Requirement: Would you output each record exactly as it stands?

+===+

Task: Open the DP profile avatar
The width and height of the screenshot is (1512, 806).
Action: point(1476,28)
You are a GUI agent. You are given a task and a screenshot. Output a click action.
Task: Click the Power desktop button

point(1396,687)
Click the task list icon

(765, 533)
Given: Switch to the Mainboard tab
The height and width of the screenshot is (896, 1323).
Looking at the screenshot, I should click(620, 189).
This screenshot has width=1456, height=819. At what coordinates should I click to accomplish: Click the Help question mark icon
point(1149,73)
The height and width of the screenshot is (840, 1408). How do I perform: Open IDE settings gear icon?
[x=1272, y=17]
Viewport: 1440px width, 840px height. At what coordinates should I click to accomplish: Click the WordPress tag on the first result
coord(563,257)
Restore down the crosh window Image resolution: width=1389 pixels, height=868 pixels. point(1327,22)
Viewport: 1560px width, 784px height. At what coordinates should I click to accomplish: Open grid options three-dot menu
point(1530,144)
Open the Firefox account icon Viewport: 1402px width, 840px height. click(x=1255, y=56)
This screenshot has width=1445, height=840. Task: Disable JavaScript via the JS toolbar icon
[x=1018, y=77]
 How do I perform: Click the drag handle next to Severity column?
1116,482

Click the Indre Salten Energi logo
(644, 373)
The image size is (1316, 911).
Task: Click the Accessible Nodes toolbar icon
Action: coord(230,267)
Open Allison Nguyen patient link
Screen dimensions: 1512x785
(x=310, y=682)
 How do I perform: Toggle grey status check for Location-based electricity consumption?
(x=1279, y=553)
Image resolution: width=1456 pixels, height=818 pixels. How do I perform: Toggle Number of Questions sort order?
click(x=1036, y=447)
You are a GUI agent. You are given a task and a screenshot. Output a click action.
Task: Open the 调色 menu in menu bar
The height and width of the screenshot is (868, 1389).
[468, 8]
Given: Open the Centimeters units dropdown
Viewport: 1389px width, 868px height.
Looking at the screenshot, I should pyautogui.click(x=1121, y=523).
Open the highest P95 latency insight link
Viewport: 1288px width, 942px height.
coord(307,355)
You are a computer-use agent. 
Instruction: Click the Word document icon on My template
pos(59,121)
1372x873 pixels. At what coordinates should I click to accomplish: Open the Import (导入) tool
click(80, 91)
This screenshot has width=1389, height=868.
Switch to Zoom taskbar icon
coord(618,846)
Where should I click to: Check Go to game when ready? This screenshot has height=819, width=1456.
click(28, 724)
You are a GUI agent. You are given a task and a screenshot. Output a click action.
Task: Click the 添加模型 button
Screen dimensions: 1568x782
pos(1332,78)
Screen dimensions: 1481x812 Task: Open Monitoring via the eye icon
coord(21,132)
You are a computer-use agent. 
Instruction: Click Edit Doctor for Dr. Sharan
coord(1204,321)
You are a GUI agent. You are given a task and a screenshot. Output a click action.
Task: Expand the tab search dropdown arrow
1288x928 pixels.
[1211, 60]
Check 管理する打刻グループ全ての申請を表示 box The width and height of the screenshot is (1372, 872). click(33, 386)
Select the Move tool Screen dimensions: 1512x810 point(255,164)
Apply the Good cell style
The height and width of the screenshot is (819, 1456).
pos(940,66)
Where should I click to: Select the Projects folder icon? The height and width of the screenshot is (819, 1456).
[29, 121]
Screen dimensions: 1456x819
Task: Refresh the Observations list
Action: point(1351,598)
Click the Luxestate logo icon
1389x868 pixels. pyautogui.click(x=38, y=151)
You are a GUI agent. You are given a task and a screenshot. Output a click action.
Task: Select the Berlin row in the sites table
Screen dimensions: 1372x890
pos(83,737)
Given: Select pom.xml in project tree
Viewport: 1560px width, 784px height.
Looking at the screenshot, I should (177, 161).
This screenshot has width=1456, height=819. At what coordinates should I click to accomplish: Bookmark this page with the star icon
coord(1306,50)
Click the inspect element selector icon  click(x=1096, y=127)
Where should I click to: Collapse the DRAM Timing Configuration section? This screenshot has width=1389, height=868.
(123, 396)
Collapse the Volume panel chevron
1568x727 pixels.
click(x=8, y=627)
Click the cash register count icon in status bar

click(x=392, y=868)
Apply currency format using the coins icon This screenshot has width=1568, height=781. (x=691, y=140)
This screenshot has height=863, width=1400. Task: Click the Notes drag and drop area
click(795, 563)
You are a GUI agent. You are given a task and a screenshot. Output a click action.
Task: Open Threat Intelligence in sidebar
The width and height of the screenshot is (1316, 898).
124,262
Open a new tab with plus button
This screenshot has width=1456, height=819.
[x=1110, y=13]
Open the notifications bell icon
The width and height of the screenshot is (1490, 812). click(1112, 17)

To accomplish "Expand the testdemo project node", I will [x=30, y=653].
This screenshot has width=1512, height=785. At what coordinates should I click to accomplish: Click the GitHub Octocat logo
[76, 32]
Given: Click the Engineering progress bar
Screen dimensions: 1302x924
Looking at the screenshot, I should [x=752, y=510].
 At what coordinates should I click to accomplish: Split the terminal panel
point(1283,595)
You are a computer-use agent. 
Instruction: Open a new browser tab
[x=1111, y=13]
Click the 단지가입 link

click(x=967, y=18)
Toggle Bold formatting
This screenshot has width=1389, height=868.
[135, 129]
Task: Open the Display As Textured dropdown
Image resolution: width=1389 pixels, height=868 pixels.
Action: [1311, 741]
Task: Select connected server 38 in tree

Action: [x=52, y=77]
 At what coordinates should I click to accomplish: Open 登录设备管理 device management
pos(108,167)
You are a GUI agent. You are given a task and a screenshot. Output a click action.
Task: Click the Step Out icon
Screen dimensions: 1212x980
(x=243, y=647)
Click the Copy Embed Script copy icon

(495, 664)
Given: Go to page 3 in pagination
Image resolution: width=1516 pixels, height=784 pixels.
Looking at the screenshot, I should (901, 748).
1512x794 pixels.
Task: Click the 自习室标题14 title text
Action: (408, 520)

+===+

Output:
Task: Open the DP profile avatar
The width and height of the screenshot is (1512, 806).
Action: point(1476,28)
You are a GUI agent. You are given a task and a screenshot. Output a click action.
Task: Click the Power desktop button

point(1396,687)
Click the task list icon

(765, 533)
Given: Switch to the Mainboard tab
The height and width of the screenshot is (896, 1323).
Looking at the screenshot, I should click(620, 189).
This screenshot has width=1456, height=819. At what coordinates should I click to accomplish: Click the Help question mark icon
point(1149,73)
The height and width of the screenshot is (840, 1408). How do I perform: Open IDE settings gear icon?
[x=1272, y=17]
Viewport: 1440px width, 840px height. At what coordinates should I click to accomplish: Click the WordPress tag on the first result
coord(563,257)
Restore down the crosh window Image resolution: width=1389 pixels, height=868 pixels. point(1327,22)
Viewport: 1560px width, 784px height. At what coordinates should I click to accomplish: Open grid options three-dot menu
point(1530,144)
Open the Firefox account icon Viewport: 1402px width, 840px height. click(x=1255, y=56)
This screenshot has width=1445, height=840. Task: Disable JavaScript via the JS toolbar icon
[x=1018, y=77]
 How do I perform: Click the drag handle next to Severity column?
1116,482

Click the Indre Salten Energi logo
(644, 373)
The image size is (1316, 911).
Task: Click the Accessible Nodes toolbar icon
Action: coord(230,267)
Open Allison Nguyen patient link
Screen dimensions: 1512x785
(x=310, y=682)
 How do I perform: Toggle grey status check for Location-based electricity consumption?
(x=1279, y=553)
Image resolution: width=1456 pixels, height=818 pixels. How do I perform: Toggle Number of Questions sort order?
click(x=1036, y=447)
You are a GUI agent. You are given a task and a screenshot. Output a click action.
Task: Open the 调色 menu in menu bar
The height and width of the screenshot is (868, 1389).
[468, 8]
Given: Open the Centimeters units dropdown
Viewport: 1389px width, 868px height.
Looking at the screenshot, I should pyautogui.click(x=1121, y=523).
Open the highest P95 latency insight link
Viewport: 1288px width, 942px height.
coord(307,355)
You are a computer-use agent. 
Instruction: Click the Word document icon on My template
pos(59,121)
1372x873 pixels. At what coordinates should I click to accomplish: Open the Import (导入) tool
click(80, 91)
This screenshot has width=1389, height=868.
Switch to Zoom taskbar icon
coord(618,846)
Where should I click to: Check Go to game when ready? This screenshot has height=819, width=1456.
click(28, 724)
You are a GUI agent. You are given a task and a screenshot. Output a click action.
Task: Click the 添加模型 button
Screen dimensions: 1568x782
pos(1332,78)
Screen dimensions: 1481x812 Task: Open Monitoring via the eye icon
coord(21,132)
You are a computer-use agent. 
Instruction: Click Edit Doctor for Dr. Sharan
coord(1204,321)
You are a GUI agent. You are given a task and a screenshot. Output a click action.
Task: Expand the tab search dropdown arrow
1288x928 pixels.
[1211, 60]
Check 管理する打刻グループ全ての申請を表示 box The width and height of the screenshot is (1372, 872). click(33, 386)
Select the Move tool Screen dimensions: 1512x810 point(255,164)
Apply the Good cell style
The height and width of the screenshot is (819, 1456).
pos(940,66)
Where should I click to: Select the Projects folder icon? The height and width of the screenshot is (819, 1456).
[29, 121]
Screen dimensions: 1456x819
Task: Refresh the Observations list
Action: point(1351,598)
Click the Luxestate logo icon
1389x868 pixels. pyautogui.click(x=38, y=151)
You are a GUI agent. You are given a task and a screenshot. Output a click action.
Task: Select the Berlin row in the sites table
Screen dimensions: 1372x890
pos(83,737)
Given: Select pom.xml in project tree
Viewport: 1560px width, 784px height.
Looking at the screenshot, I should (177, 161).
This screenshot has width=1456, height=819. At what coordinates should I click to accomplish: Bookmark this page with the star icon
coord(1306,50)
Click the inspect element selector icon  click(x=1096, y=127)
Where should I click to: Collapse the DRAM Timing Configuration section? This screenshot has width=1389, height=868.
(123, 396)
Collapse the Volume panel chevron
1568x727 pixels.
click(x=8, y=627)
Click the cash register count icon in status bar

click(x=392, y=868)
Apply currency format using the coins icon This screenshot has width=1568, height=781. (x=691, y=140)
This screenshot has height=863, width=1400. Task: Click the Notes drag and drop area
click(795, 563)
You are a GUI agent. You are given a task and a screenshot. Output a click action.
Task: Open Threat Intelligence in sidebar
The width and height of the screenshot is (1316, 898).
124,262
Open a new tab with plus button
This screenshot has width=1456, height=819.
[x=1110, y=13]
Open the notifications bell icon
The width and height of the screenshot is (1490, 812). click(1112, 17)

To accomplish "Expand the testdemo project node", I will [x=30, y=653].
This screenshot has width=1512, height=785. At what coordinates should I click to accomplish: Click the GitHub Octocat logo
[76, 32]
Given: Click the Engineering progress bar
Screen dimensions: 1302x924
Looking at the screenshot, I should [x=752, y=510].
 At what coordinates should I click to accomplish: Split the terminal panel
point(1283,595)
You are a computer-use agent. 
Instruction: Open a new browser tab
[x=1111, y=13]
Click the 단지가입 link

click(x=967, y=18)
Toggle Bold formatting
This screenshot has width=1389, height=868.
[135, 129]
Task: Open the Display As Textured dropdown
Image resolution: width=1389 pixels, height=868 pixels.
Action: [1311, 741]
Task: Select connected server 38 in tree

Action: [x=52, y=77]
 At what coordinates should I click to accomplish: Open 登录设备管理 device management
pos(108,167)
You are a GUI agent. You are given a task and a screenshot. Output a click action.
Task: Click the Step Out icon
Screen dimensions: 1212x980
(x=243, y=647)
Click the Copy Embed Script copy icon

(495, 664)
Given: Go to page 3 in pagination
Image resolution: width=1516 pixels, height=784 pixels.
Looking at the screenshot, I should (901, 748).
1512x794 pixels.
Task: Click the 自习室标题14 title text
Action: (408, 520)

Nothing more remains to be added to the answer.